Poetry and literature were meat and drink to Franz Liszt, who performed in and attended the cultural salons of 1830s Paris where he knew writers such as Victor Hugo and George Sand. He was familiar with the writing of Byron, Sénancour, Goethe, Dante, Petrarch and others, and his scores are littered with literary quotations which offer fascinating glimpses into the breadth of his creative imagination and what that literature meant to him. For the pianist, they provide an opportunity to “live inside his mind” and open “our imaginations to the wonder of his music”.

Perhaps the most obvious connection between Liszt and poetry is his Tre Sonetti del Petrarca – the three Petrarch Sonnets. They began life as songs which Liszt later arranged for piano solo, and included them in the Italian volume of his Années de pèlerinage.

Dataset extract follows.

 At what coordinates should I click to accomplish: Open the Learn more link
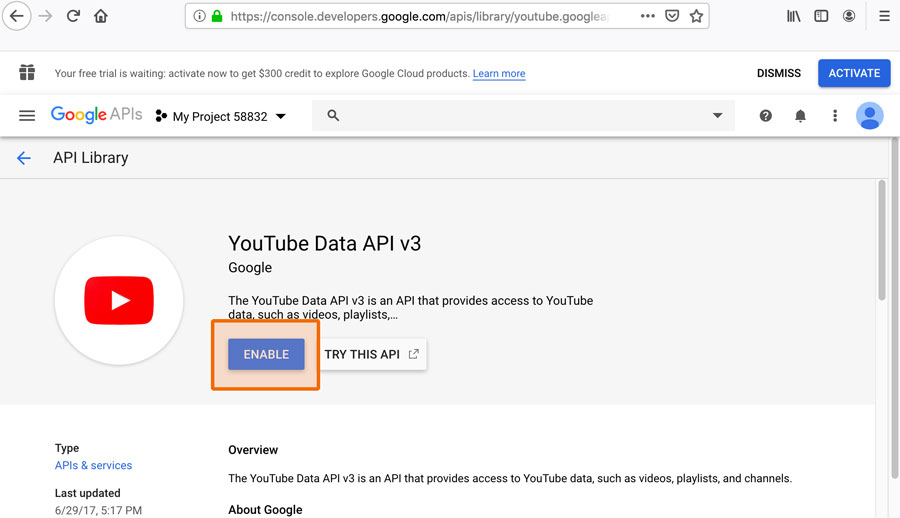[x=499, y=74]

Liszt and his lover Marie d’Agoult spent two years in Italy and it was here that Liszt was exposed to the marvels of Italian Renaissance art and architecture and the poetry of Dante and Petrarch.

The poetry of Petrarch was central to Liszt’s creative imagination and in his triptych inspired by the Italian poet’s sonnets, we find an extraordinary depth of expression and emotional breadth. In the chapter ‘The Music of Desire’, Roberts explores Petrarch’s sonnets in detail and demonstrates how Liszt translates the passion of the poet into some of the finest writing for piano by Liszt, or indeed anyone else.

Perhaps because I have studied and performed these pieces myself, a study which included close reference to Petrarch’s poetry, it is here that I find Roberts’ argument most persuasive, that the pianist really needs this literary context and understanding to bring the music fully to life. He shows how Liszt responds to the ebb and flow of emotions in Petrarch’s writing, in particular in the most passionately dramatic of the three sonnets, No. 104, “Pace no trovo” (I find no peace), where the poet veers almost schizophrenically between extremes of emotion, from the depths of despair to ecstasy.

Subsequent chapters explore other great piano works – the extraordinary B-minor Sonata which Roberts believes is firmly connected to that pinnacle of nineteenth century European literature, Goethe’s Faust, the existentialism of Vallée d’Obermann, a work which exemplifies the Romantic spirit, and its relationship with Etienne de Sénancour’s cult novel Obermann, the “aura” of Byron and his Childe Harold’s Pilgrimage which pervade the Swiss volume of the Années alongside Liszt’s personal experience of the majestic landscape of Switzerland and the Alps. The final chapter explores the Dante Sonata and Liszt’s reverence for The Divine Comedy at a time when Dante’s poetry was being rediscovered by English and European Romantic writers like Keats, Coleridge, Shelley and Stendhal. Throughout, Roberts conveys the power of literature to awaken and inspire the Romantic imagination and sensibilities, and demonstrates how this might inform the way one performs Liszt’s music – from the physical cadence of poetry to its drama, narrative arc and emotional impact which had such a profound effect on Liszt and which infuses his music in almost every note. Here Liszt finds a new kind of expression in which, in his own words, music becomes “a poetic language, one that, better than poetry itself perhaps, more readily expresses everything in us that transcends the commonplace, everything that eludes analysis”.

A useful Appendix explores the influence of other poets such as Alphonse de Lamartine and Lenau, with analysis of other pianos works, including Bénédiction de Dieu dans la solitude, the Mephisto Waltz, the two St Francis legends, and Mazeppa, inspired by a poem by Victor Hugo.

In this book, Paul Roberts reveals the essence of Liszt literary world, providing the pianist with valuable insight and inspiration with which to appreciate, shape and perform his music.

Reading Franz Liszt: Revealing the Poetry behind the Piano Music is published by Amadeus Press, an imprint of Rowman & Littlefield, USA.